┌────────
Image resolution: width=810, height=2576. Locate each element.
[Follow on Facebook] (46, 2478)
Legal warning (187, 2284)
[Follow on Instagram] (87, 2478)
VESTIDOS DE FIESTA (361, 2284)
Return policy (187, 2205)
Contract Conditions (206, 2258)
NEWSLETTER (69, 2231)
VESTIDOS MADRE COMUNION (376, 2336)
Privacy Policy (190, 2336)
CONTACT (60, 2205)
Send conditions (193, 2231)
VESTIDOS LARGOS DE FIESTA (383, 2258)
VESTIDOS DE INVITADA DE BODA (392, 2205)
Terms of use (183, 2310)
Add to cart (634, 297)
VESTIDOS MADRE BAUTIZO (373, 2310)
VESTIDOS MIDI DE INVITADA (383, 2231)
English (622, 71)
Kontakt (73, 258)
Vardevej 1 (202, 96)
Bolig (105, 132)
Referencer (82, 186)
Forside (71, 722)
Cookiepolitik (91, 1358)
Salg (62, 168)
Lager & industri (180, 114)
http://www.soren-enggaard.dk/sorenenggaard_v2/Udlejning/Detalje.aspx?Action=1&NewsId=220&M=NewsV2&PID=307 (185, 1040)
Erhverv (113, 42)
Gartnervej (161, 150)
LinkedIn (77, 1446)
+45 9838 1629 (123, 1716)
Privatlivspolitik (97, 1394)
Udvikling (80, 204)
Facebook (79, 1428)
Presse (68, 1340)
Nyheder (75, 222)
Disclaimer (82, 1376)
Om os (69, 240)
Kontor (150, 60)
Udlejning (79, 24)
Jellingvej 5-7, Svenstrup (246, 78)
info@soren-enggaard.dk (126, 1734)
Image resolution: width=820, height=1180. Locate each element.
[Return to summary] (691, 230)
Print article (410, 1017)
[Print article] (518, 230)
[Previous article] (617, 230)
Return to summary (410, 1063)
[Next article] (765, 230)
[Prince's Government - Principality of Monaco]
└────────
### WORK TO COMPLETE:
Go through the material above and copy each line that has the word "Image".

### WRITTEN RESPONSE:
Image resolution: width=810, height=2576. Locate each element.
Image resolution: width=820, height=1180. Locate each element.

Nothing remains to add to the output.